If there's an open source competitor, that does as well as Flash and is easy to install, both Adobe and MS would have to work harder. Why doesn't Miguel spend the resources he planned for Silverlight on that? It's more work, but unless you thought the IE6 years were the heyday of web innovation, you might want to consider that MS' goal isn't to make users' lives better. Even if this OSS competitor doesn't 'take over the world', it is always there to remind MS and Adobe that if they stop innovating, devs and users do have somewhere they can go.
Also, how do you think it looks to the computing world in general when Linux distros do all the hard work of porting someone else's apps to their platform for free? Not a sign of healthy growth and a solid platform, if you ask me. It's more an outright admission that Linux distro developers themselves feel their solutions are inferior, and that they could never gain the market share to get MS to take them seriously. Not the best advertising banner to wave around about why your platform is best.
Finally, what surprises me is that no one so far has asked - shouldn't we wait to see if Silverlight succeeds first?
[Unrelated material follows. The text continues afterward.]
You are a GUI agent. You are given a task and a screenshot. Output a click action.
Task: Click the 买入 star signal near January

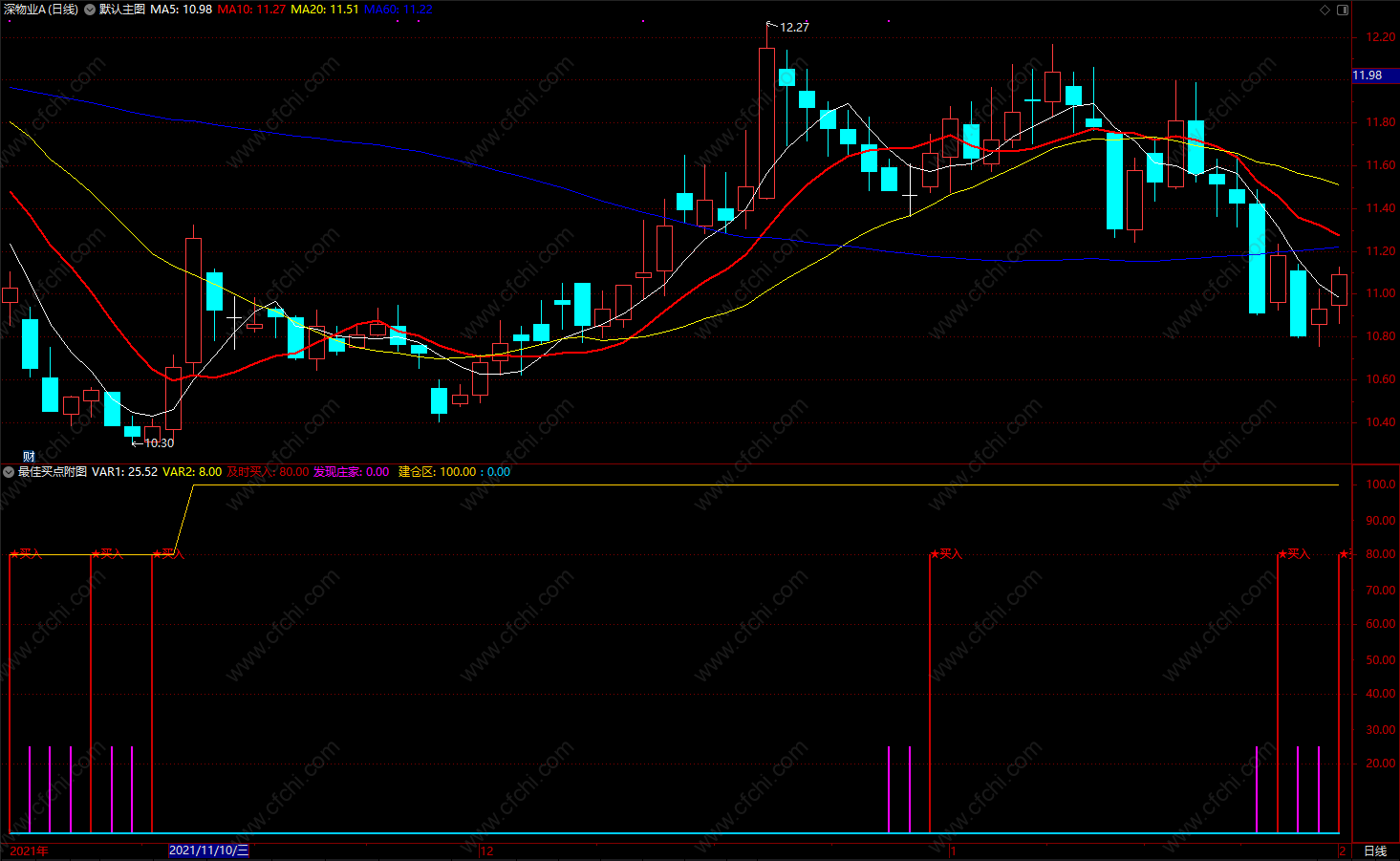pos(946,553)
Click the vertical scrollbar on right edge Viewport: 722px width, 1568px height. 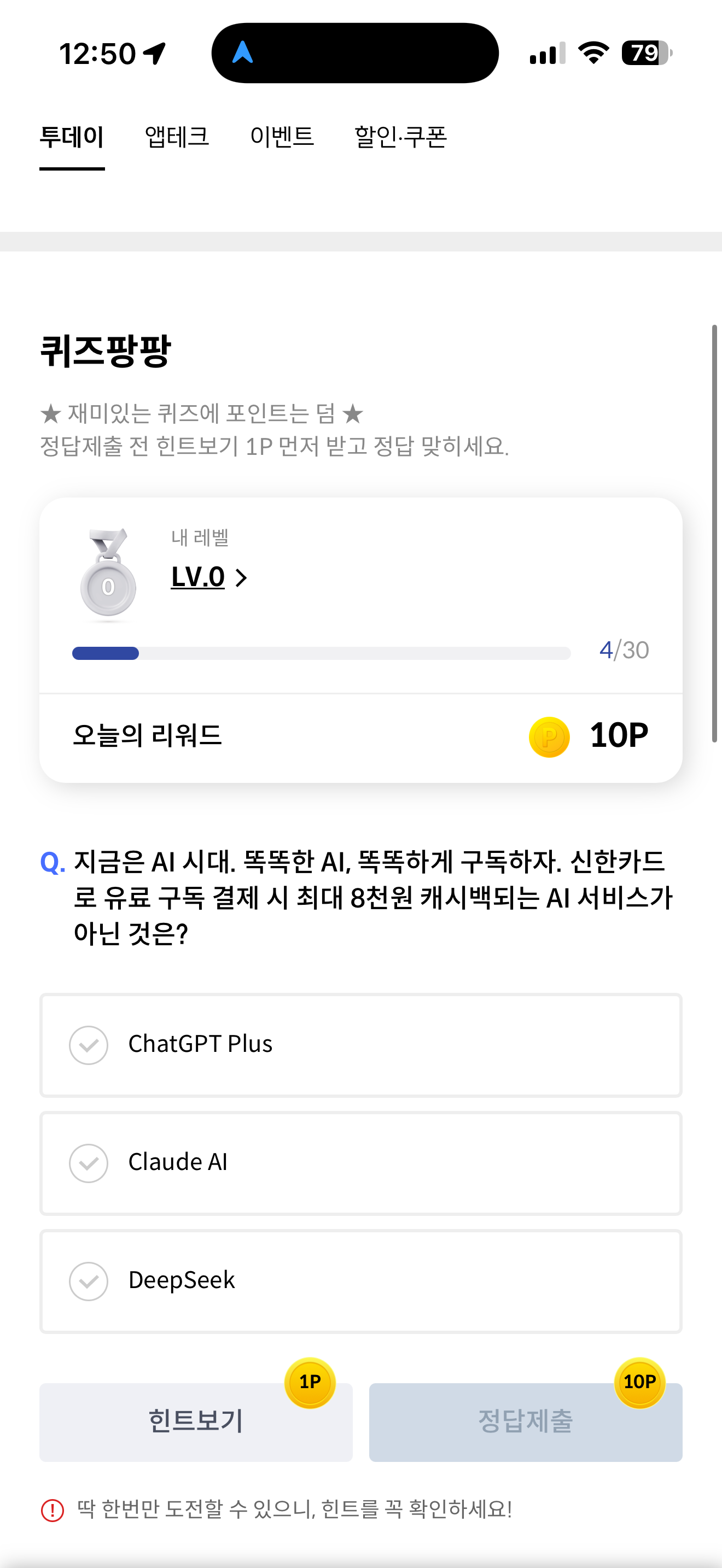tap(715, 533)
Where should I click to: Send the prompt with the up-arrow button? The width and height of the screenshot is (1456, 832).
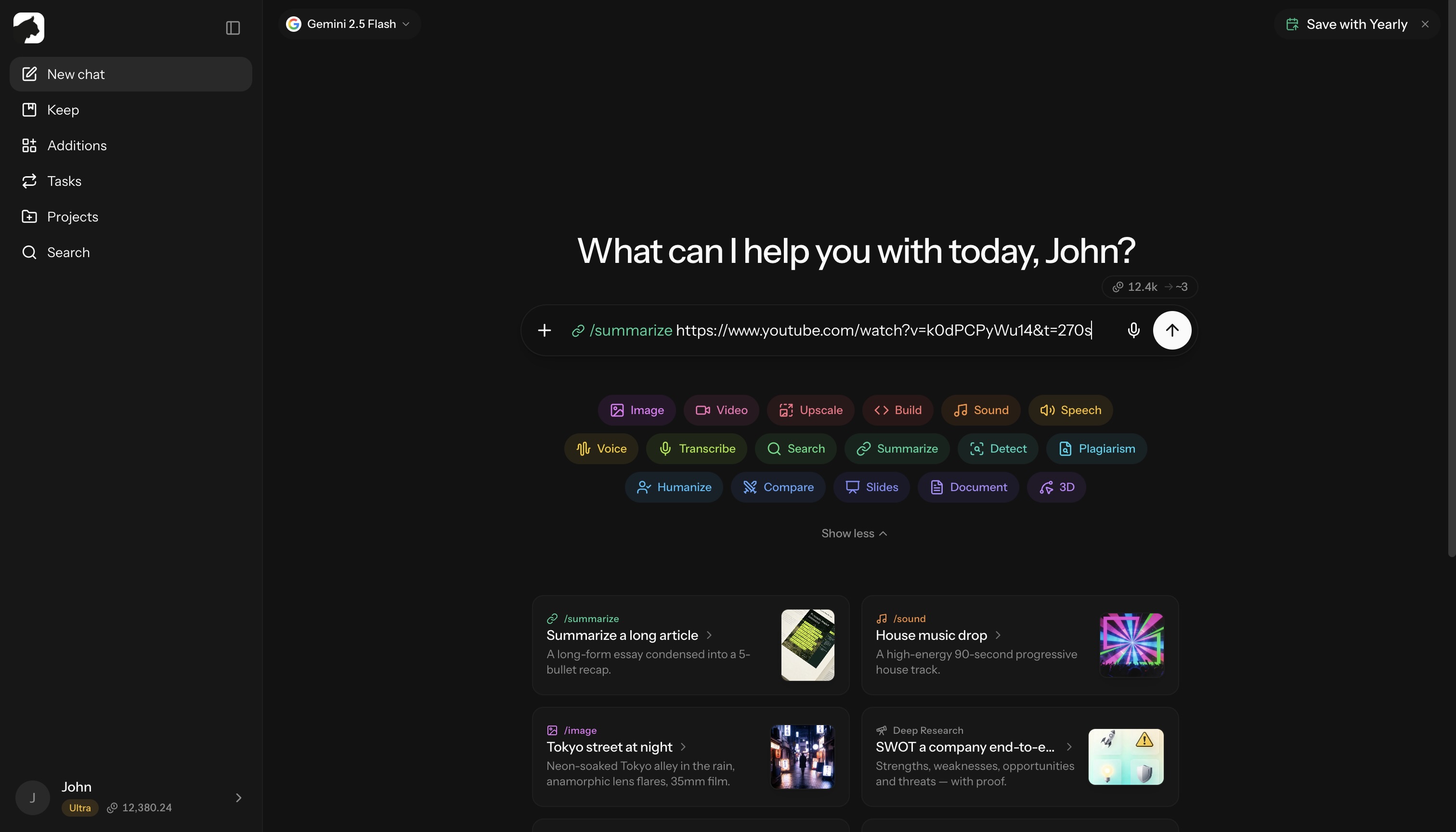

This is not (yet) a make or break technology for Linux adoption, is not likely to be widespread for 1-2 years best case, and moreover, there are lots of areas in Linux that could be improved. Why is this a huge priority when the app is still in beta?
>If there's an open source competitor, that does as well as Flash
>and is easy to install, both Adobe and MS would have to work harder.
>Why doesn't Miguel spend the resources he planned for Silverlight on that?
How come you get to tell Miguel what to work on, why don't you come up with one yourself? The fact is that the OSS community hasn't and MS has. That's the world we're living in.
Anyway a mono based silverlight implementation would be open source. It would be everything you're asking for, it's just that MS would happen to have an implementation and dev tools first. Which is fair enough, they came up with the goods so they get a head-start advantage.
Yes I am aware of the fact that Microsoft can be a very unhealthy actor in the market sometimes, but they are also an inescapable fact of life right now and when they come up with someting cool and that is compatible with Open Source then what is the problem? In the end they're just a company like Sun or IBM or Apple. They have a track recors so we need to be careful, but also we can't just bury our heads in the sand and hope they go away. Silverlight exists, it's gaining a lot of momentum even from a standing strat, and so if Miguel (who happens to already have a hughe chunk of the components already in place) wants to jump in then I say good luck to him.